It was the chivalry of South Carolina who started the
rebellion. It was they who led off in
the drama of secession. The first company
of volunteers against the Union was raised in the Palmetto State. The first rebel gun was fired on the sacred soil
of that wayward and pettish Commonwealth.
From Charleston and Columbia, its only cities, came the original
statements of the universal cowardice and poltroonery of the “Yankees,” and
those lofty boasts of the invincible courage of the citizens of South Carolina,
who “could whip five to one of Lincoln’s mercenaries.” Well, we have had nearly a year of war. Where have the South Carolinians
distinguished themselves? They gathered
some eight or ten thousand men, with the assistance of North Carolina and
Georgia, about the harbor of Charleston, planted miles of batteries, drove out
to sea the Star of the West, an
unarmed transport, and compelled a garrison of less than one hundred men to
evacuate Fort Sumter. This is the sum of
their glorious achievements. At Bull Run
the South Carolina troops were the first to run, whilst the Federals were in
the tide of their first successes on that bloody field. At Port Royal they scampered like sheep at
the approach of the Federal fleet. And
this is the whole record of the Palmetto chivalry in the secession war. Amongst the killed and wounded rebels in the
bulletins of the engagements of this year, you look in vain for those belonging
to South Carolina regiments. They do not
die in the last ditch. They fail to
offer themselves up as sacrifices for their bleeding country. They do not exterminate the race of
Yankees. Whilst the record of the rebel
Virginians, Tennesseans and others of the more Northern States of Secessia is
full of valor and heroic daring, South Carolina, with all her vain-glorious vaunting,
presents a page that is densely blank.
So much for barking dogs that will not bite!

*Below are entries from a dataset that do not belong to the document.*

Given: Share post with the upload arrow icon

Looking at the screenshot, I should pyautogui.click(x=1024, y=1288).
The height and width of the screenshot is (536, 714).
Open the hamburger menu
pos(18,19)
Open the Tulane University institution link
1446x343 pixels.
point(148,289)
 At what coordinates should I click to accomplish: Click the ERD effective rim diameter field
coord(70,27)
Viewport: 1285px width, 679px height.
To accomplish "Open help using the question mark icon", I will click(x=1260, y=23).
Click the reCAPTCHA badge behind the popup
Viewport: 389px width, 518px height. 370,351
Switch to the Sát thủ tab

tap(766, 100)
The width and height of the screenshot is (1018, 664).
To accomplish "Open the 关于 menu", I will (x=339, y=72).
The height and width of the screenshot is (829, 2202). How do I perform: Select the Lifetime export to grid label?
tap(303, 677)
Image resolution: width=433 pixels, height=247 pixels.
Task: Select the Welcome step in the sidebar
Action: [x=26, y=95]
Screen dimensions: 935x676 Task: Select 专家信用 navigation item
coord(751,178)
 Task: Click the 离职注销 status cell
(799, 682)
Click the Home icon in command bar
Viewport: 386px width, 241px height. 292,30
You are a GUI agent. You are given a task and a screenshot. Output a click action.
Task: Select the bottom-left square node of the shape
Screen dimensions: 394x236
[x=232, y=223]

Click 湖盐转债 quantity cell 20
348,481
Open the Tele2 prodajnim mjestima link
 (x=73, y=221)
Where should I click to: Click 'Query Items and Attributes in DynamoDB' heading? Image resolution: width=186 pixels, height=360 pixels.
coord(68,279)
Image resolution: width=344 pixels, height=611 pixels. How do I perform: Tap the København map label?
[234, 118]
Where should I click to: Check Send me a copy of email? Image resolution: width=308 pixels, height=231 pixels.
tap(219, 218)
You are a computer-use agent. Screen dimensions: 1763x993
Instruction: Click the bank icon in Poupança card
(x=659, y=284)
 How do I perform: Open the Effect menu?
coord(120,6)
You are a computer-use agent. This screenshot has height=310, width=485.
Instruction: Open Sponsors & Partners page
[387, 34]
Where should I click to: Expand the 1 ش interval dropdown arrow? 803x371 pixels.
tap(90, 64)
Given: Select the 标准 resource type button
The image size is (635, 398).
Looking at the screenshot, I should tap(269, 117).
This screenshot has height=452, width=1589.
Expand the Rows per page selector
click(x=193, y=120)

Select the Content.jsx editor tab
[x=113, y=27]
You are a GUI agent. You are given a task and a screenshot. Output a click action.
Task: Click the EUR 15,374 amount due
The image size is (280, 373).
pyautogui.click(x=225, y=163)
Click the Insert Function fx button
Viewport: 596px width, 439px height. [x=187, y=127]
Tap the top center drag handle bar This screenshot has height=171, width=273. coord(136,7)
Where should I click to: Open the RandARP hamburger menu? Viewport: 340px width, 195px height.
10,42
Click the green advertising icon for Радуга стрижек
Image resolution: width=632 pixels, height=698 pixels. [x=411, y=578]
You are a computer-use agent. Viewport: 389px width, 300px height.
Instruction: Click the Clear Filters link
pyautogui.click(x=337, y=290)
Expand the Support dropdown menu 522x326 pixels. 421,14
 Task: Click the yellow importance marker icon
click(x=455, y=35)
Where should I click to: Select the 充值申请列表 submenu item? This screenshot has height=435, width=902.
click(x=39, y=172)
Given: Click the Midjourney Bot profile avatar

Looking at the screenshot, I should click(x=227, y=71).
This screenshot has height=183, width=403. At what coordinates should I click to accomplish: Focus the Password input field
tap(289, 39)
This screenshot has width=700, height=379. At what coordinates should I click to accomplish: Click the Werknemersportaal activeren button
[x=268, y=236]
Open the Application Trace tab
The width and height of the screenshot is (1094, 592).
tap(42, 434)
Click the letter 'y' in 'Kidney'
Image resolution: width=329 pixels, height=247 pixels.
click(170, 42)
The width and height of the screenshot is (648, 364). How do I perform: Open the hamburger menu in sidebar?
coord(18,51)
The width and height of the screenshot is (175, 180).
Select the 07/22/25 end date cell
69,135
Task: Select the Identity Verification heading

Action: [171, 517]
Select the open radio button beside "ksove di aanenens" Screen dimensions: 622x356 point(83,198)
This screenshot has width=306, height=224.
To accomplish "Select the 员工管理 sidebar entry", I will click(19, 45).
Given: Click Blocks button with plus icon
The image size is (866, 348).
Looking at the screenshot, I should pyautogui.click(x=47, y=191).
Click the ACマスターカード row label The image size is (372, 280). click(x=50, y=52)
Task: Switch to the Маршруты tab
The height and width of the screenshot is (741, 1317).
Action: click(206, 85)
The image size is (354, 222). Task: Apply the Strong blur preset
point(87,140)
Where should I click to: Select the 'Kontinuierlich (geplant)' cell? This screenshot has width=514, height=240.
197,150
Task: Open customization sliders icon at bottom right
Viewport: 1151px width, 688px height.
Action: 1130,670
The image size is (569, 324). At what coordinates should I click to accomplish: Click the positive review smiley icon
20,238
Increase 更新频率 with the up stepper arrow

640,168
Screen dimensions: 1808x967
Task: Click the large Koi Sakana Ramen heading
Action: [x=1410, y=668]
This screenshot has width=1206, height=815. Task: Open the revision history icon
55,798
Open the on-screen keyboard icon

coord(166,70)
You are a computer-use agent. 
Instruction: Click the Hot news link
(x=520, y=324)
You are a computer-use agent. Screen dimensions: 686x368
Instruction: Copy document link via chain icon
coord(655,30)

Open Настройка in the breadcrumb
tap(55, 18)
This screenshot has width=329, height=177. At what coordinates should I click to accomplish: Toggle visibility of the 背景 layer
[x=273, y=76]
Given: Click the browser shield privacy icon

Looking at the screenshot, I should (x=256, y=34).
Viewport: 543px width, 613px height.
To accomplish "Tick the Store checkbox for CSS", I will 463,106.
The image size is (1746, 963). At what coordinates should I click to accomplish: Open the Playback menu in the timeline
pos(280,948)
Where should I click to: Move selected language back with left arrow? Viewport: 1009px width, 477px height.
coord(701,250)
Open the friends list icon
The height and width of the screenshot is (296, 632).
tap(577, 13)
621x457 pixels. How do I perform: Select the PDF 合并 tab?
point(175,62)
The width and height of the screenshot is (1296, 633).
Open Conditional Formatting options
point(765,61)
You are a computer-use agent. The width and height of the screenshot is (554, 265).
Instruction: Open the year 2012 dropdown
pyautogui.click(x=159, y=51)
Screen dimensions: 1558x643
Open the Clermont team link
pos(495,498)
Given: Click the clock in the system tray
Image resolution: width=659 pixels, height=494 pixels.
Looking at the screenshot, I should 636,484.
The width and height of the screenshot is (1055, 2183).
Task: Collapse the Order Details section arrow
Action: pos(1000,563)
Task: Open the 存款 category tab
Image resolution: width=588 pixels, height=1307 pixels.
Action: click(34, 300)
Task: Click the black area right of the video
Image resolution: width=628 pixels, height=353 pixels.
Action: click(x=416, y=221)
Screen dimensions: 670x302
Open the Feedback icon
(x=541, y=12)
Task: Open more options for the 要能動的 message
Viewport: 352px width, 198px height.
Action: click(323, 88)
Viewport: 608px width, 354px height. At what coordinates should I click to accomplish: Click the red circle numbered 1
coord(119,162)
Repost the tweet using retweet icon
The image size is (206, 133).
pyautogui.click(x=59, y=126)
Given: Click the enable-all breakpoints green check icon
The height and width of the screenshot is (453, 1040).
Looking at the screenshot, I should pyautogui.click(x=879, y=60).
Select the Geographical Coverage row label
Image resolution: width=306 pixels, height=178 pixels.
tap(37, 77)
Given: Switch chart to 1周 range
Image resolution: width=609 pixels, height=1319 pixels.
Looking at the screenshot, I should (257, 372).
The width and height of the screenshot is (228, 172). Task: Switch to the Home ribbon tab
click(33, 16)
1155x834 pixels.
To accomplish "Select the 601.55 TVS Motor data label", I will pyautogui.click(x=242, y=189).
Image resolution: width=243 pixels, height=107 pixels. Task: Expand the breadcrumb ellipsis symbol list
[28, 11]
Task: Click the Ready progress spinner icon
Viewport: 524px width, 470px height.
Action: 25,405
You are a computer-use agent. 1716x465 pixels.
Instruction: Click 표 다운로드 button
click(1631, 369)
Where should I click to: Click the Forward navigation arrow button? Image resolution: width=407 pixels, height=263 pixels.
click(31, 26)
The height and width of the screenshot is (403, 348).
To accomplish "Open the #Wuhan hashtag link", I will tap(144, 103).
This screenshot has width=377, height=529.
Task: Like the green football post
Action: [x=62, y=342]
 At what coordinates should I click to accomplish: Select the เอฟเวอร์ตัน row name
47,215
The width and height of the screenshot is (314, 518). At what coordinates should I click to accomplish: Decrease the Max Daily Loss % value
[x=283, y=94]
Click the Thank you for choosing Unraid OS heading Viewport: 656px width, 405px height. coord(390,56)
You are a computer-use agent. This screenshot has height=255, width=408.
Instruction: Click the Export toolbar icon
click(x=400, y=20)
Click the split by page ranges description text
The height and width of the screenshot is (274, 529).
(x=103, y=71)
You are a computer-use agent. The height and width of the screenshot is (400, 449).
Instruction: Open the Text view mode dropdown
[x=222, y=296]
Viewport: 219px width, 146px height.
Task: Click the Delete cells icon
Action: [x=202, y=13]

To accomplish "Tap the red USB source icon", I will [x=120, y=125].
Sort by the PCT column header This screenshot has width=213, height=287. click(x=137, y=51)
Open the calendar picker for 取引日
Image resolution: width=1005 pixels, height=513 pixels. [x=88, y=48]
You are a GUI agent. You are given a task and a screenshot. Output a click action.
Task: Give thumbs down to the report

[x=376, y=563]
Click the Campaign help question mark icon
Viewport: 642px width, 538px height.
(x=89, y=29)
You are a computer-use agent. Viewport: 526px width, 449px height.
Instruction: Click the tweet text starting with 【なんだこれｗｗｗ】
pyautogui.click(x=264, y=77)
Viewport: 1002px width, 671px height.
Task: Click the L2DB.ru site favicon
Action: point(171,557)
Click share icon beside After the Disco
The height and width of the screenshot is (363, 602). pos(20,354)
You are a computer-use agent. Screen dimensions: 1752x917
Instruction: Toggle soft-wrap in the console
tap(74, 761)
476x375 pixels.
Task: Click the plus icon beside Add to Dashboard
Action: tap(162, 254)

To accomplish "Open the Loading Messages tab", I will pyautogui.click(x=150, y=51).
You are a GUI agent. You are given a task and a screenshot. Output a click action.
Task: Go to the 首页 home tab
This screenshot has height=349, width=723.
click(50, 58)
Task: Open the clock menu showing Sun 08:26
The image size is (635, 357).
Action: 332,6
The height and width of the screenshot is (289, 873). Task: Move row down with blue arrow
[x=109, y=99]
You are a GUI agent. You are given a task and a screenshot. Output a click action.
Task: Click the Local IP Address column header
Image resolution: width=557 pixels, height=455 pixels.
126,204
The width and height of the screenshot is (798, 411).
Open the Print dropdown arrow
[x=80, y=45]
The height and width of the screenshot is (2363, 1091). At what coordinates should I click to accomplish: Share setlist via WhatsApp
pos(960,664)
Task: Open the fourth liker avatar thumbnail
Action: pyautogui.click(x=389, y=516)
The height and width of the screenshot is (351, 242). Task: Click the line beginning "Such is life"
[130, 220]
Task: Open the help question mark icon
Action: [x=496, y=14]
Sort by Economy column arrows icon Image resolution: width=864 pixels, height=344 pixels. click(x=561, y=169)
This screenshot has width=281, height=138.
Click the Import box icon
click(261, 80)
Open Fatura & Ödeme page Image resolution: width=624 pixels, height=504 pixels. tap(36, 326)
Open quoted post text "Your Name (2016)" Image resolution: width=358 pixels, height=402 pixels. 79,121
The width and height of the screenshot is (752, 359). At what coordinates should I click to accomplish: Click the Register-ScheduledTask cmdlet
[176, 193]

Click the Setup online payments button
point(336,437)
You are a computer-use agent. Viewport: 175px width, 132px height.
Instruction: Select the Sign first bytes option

The original seceders made a good thing of it when, finding
there was going to be fighting to do, they coaxed the border States into their
causeless and cruel war. This explains
their anxiety to get Missouri, Kentucky and Maryland into their Confederate
concern, after they had succeeded in seducing Virginia, Tennessee, North
Carolina and Arkansas. – The brunt of the hard work, the raising of men and
means, and the fighting itself, has all fallen on the poor dupes that were
cajoled into Secessionism after the rebel government was organized at
Montgomery, whilst the aristocratic gentlemen of the cotton States have had
comparatively an easy time of it. These
latter congratulated themselves that the horrors of war would be kept far away
from their immediate neighborhoods, but they are soon to find out – indeed,
they are having a taste of it already – that they reckoned without their host. We feel exceedingly sorry, of course, for the
people of Charleston, whom late reports represent as getting very much
frightened. – {St. Louis Republican.